Regulating unlisted firms
Streamlining existing system will aid corporate governance
The Union Ministry of Corporate Affairs (MCA) is reportedly willing to cede some of its regulatory powers to the Securities and Exchange Board of India (Sebi), specifically those that will allow the market regulator to have some level of oversight of unlisted companies. Such companies, which are not traded on the markets, are not normally subject to Sebi’s direct scrutiny. This is for a good reason — it is to reduce the regulatory burden. Listed companies, which are publicly traded, have higher disclosure, transparency and regulatory requirements in order to protect the interests of all market participants. This logic does not, of course, apply to unlisted companies.
However, in India concern has grown that this fact has allowed some large publicly traded companies to shift much of their business to unlisted subsidiaries in order to avoid scrutiny. This fact makes some regulatory and legal action much harder to conduct. For example, money can be diverted from the listed company to an unlisted subsidiary that is closely controlled by the promoters of the listed company, to the detriment of the minority shareholders in the listed company. This diversion is happening at scale in certain listed companies, where perhaps the majority of the overall business is being conducted at the unlisted level, below the regulatory radar. So minority investors have no clear idea of where the money may be going, how it is being spent, and so on.

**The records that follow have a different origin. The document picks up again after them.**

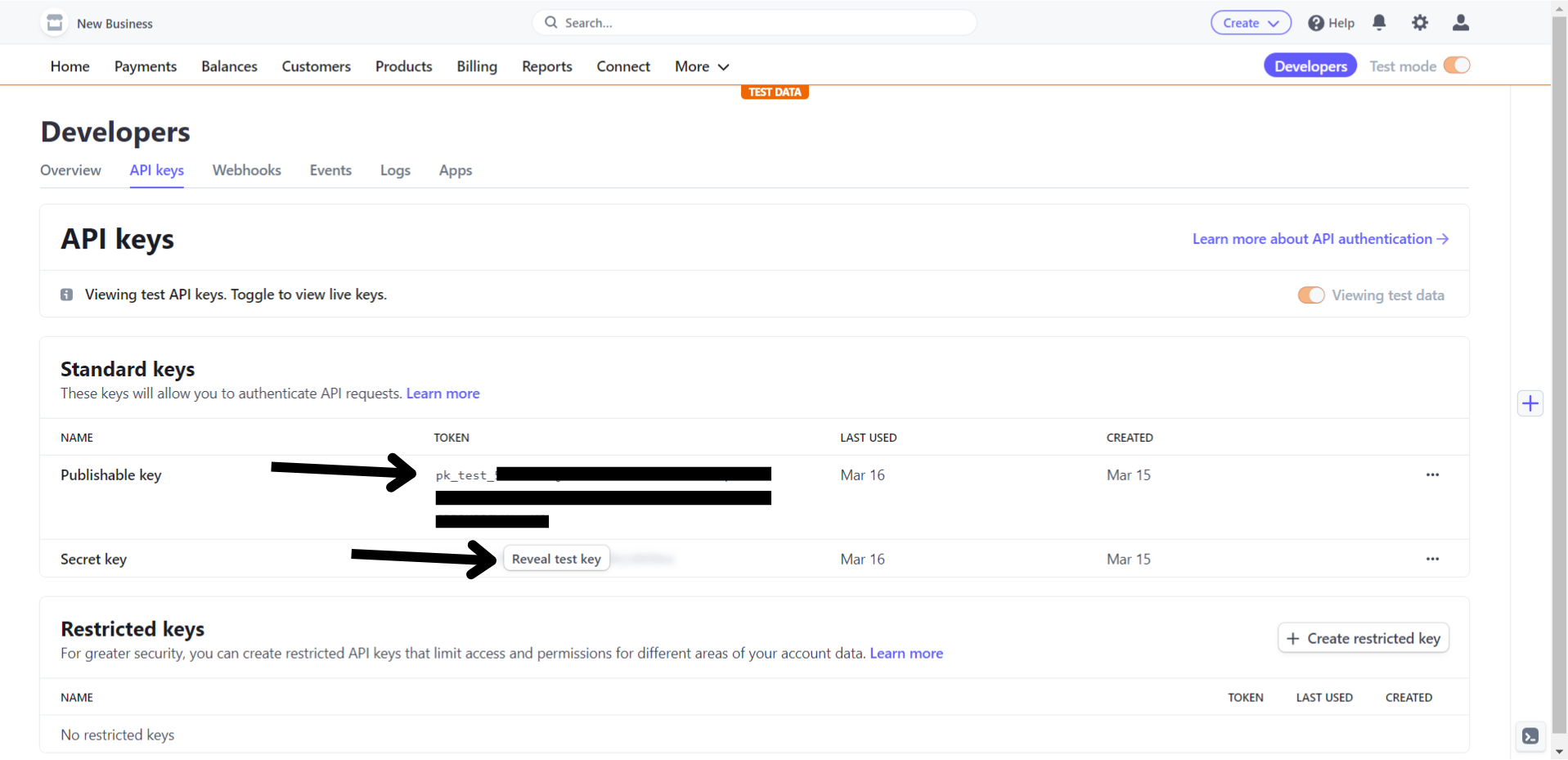Screen dimensions: 1568x760
Task: Click Create restricted key button
Action: tap(1364, 639)
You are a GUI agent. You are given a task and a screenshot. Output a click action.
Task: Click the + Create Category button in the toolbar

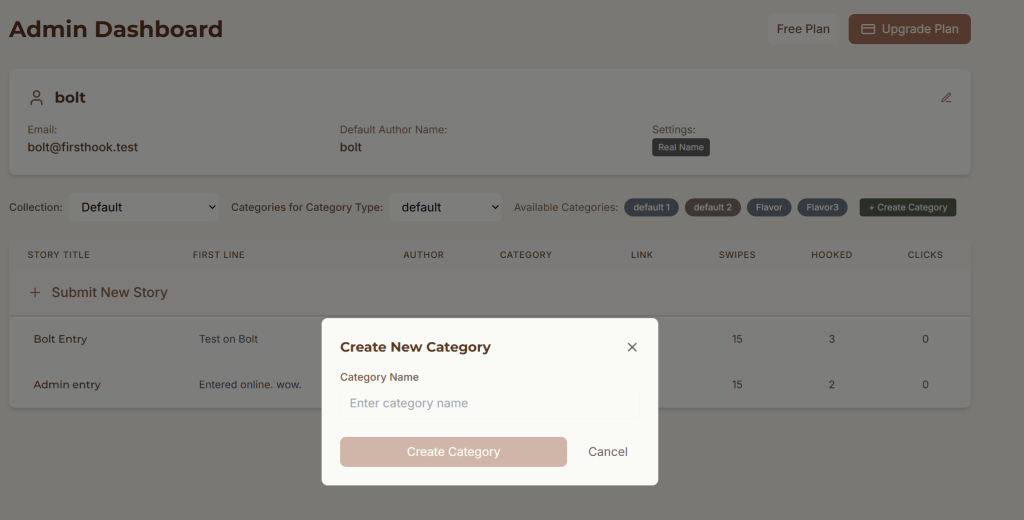point(907,207)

There are also valid fears that some corporate groups use vast networks of unlisted subsidiaries as methods to evade or avoid the payment of their rightful share of the tax burden. Of course, outright money laundering, sometimes of the proceeds of criminal enterprises, is also possible, though no doubt that happens on a smaller scale than tax avoidance. There is also a lack of clarity on the definition of “insider trading” once unlisted companies are in the mix. Sebi recently set up a 25-member committee to examine corporate governance in India. The committee highlighted the problem of multiple regulators and multiple legal frameworks. There are implicit contradictions between the treatment of such acts as insider trading in current Sebi regulations and the Companies Act, implementation of which is the responsibility of the MCA.

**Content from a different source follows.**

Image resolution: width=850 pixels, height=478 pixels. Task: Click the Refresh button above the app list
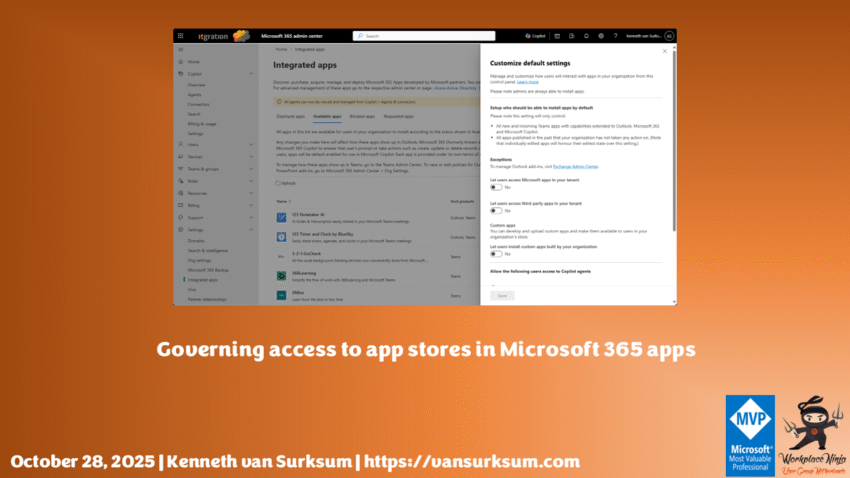coord(285,183)
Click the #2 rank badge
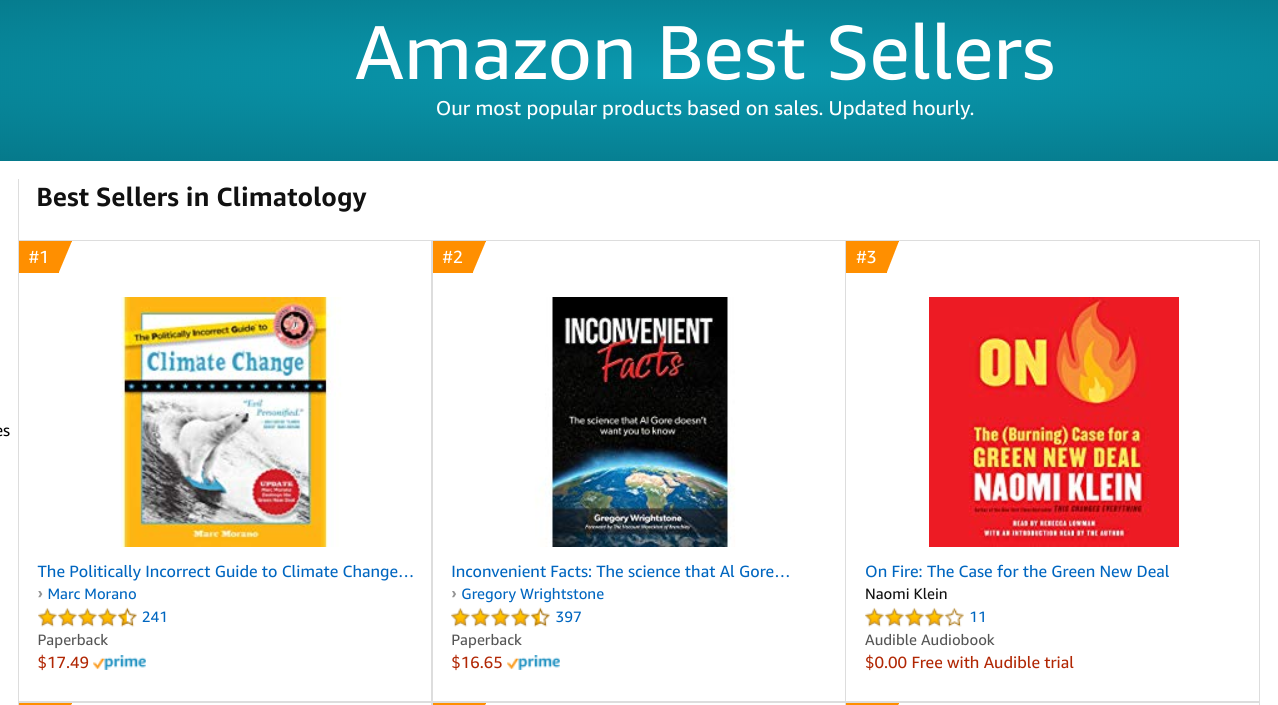Screen dimensions: 1278x705 454,257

Thus, there is a clear and persuasive argument for the streamlining of regulations. In spite of its protection of minority investors being extremely strong on paper, the actual fact is that Indian corporate governance with regard to controlling money being siphoned off has been weak. The current campaign against black money has also highlighted the problem of unlisted companies being misused. For that matter, there are too many listed companies themselves that are dormant and should be shut down. Clearly, the system needs to streamlined, and it is welcome news that the MCA intends to work with Sebi to this end. However, it should be kept in mind that the regulatory burden on unlisted companies should not be increased unduly, as that would go against the government’s stated aim of increasing the ease of doing business. International best practices in this respect should be studied carefully before any changes are made to the law. An additional point of concern is for Sebi to beef up its capability to handle the extra workload.